Of course it is little use knowing how to preserve jalapeno peppers if you are clueless about how to grow chilli; they are one of the simpler plants to rear in any garden, but they do take a long time to turn red. Start them early in the spring.
You can rustle up this authentic hummus recipe in five-minutes; I know because I make a large tub at least twice a week. During the late winter and spring months I am reliant on knowing how to preserve jalapeno peppers. It is all so simple and nutritious.
Omitted from the photograph above is the cumin.
I say five-minutes to make our famous authentic hummus recipe, but it is dependent on two factors.
Pressure cooking is a must for every family where no one wants to spend hours in the kitchen every day; we do it using solar power. Food can be cooked in a third of the time. The new devices have safety-catches and are quite secure; you will not have beetroot juice spread over your ceiling.

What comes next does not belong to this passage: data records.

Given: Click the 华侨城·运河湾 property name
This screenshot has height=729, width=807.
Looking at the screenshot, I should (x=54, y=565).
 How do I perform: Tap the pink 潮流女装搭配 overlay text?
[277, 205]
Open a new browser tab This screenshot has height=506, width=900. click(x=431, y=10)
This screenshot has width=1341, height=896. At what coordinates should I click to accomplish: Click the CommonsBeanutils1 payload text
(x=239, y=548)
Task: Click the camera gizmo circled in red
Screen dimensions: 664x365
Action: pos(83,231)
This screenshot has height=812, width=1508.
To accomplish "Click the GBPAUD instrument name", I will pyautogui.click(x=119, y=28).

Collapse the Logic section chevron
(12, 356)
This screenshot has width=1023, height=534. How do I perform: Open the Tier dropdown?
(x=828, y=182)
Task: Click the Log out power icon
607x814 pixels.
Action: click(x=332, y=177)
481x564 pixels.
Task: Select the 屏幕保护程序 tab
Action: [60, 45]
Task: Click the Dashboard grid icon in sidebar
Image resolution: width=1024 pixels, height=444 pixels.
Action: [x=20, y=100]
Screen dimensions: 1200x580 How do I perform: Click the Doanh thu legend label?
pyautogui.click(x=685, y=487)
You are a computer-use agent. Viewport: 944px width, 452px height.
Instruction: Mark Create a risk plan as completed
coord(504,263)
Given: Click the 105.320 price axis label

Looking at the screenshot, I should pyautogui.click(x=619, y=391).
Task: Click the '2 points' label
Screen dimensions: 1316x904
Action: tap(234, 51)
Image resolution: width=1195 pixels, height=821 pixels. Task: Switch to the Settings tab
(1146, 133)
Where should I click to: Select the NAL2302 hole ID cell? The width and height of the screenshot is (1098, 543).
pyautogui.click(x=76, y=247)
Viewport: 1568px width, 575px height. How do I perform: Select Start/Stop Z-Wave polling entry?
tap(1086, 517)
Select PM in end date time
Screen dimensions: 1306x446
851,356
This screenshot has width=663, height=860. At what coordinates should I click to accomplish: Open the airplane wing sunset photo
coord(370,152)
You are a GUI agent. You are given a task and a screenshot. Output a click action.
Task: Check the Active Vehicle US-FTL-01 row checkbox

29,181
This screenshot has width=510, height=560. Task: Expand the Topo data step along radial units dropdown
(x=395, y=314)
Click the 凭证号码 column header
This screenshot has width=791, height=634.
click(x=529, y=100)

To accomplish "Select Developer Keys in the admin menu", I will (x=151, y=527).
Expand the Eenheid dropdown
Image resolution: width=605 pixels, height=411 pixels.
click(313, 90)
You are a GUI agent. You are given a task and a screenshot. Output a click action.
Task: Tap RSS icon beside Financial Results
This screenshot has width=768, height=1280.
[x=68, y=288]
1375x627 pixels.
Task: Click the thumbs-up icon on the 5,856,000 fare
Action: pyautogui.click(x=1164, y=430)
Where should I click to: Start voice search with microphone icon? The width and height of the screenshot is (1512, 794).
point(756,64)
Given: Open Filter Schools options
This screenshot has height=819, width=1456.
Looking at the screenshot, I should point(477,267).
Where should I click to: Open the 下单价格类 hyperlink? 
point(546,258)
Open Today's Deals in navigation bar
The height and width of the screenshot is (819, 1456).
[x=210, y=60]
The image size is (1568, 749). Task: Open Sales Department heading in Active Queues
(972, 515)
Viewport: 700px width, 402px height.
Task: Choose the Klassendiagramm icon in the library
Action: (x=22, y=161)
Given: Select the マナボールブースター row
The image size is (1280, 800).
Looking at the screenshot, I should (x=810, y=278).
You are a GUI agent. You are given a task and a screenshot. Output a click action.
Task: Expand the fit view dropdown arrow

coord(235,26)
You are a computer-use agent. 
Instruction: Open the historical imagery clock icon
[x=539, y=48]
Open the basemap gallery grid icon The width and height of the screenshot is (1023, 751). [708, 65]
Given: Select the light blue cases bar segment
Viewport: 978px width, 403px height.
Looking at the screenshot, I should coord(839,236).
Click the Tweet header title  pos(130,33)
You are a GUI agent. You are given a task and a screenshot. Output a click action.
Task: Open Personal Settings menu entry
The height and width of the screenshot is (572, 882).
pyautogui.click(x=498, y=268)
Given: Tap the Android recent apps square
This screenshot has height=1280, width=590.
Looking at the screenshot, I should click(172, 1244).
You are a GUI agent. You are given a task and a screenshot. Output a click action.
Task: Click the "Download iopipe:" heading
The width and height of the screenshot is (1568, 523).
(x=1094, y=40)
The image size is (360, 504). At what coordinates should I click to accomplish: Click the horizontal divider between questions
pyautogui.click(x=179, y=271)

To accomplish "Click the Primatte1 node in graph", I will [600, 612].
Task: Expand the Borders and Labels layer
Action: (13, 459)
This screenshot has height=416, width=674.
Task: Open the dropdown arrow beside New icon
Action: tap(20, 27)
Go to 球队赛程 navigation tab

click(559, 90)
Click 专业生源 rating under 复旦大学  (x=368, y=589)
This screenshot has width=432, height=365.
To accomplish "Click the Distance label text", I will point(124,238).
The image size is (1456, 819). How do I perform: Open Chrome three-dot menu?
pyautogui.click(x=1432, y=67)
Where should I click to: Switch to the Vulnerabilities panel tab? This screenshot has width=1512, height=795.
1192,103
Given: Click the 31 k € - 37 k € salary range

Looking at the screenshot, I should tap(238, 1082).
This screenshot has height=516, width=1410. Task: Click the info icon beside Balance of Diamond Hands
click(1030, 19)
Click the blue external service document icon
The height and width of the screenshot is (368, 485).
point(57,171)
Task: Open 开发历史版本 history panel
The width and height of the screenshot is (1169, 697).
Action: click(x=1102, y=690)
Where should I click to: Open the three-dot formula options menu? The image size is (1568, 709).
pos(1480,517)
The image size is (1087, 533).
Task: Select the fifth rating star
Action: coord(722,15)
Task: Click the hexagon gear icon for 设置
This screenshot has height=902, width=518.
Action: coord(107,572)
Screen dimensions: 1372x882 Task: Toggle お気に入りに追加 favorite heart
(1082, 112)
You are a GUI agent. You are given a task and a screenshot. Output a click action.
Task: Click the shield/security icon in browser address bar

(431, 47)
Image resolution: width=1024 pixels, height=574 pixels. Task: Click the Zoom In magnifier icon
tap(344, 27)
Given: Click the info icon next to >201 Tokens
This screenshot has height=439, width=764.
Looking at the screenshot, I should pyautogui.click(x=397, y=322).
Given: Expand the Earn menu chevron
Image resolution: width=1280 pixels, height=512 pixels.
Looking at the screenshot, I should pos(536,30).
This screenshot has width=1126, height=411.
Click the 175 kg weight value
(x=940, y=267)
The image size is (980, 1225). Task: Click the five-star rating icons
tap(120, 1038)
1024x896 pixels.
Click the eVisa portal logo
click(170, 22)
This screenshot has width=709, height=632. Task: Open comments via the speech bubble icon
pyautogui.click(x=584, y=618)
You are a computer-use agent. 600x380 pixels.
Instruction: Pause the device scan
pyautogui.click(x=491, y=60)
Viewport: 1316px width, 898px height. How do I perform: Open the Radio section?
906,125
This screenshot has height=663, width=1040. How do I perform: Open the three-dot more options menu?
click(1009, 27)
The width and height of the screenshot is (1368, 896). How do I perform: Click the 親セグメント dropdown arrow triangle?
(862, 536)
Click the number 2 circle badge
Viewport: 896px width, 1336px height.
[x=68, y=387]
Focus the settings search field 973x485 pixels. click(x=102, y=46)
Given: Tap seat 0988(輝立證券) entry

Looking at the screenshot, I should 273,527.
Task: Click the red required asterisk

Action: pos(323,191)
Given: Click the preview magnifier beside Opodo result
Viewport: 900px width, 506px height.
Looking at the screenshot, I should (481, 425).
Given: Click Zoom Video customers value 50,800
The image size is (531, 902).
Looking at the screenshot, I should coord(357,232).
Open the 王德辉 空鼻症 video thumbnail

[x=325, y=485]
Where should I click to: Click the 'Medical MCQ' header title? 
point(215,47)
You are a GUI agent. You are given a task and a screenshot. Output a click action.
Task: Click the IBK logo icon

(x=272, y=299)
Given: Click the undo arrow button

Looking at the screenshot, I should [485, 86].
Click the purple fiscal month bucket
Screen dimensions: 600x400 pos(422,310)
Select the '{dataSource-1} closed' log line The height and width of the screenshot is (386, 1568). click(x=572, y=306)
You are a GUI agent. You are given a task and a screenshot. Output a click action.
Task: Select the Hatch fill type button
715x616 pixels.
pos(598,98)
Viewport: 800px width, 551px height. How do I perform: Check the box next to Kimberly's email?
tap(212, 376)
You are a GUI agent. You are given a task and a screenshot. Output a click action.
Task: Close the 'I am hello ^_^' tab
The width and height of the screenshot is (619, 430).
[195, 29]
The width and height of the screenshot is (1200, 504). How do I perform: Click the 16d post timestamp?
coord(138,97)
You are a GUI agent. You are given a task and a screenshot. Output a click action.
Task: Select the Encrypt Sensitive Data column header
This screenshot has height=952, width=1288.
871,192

Hummus really makes a divine salad that some would otherwise find dull and very uninteresting; just dribble olive oil and a squeeze of fresh lime-juice, half a round of feta cheese and a sandwich made with low GI bread and you have food fit to take you safely to the nineties; with all your marbles intact. Fresh tomato recipes are our favourite with a few slithers of a jalapeno pepper.
Making low GI bread using 100% whole wheat flour also takes me five-minutes; I do it every day, including grinding the wheat. Like I said, we love slow food, made fast. A sandwich made from jalapeno peppers with cheese makes a winner for lunch.
This green chili sauce recipe can be enjoyed year-round if you know how to preserve jalapeno peppers; whilst one can pickle and use other techniques, freezing them is so quick and easy.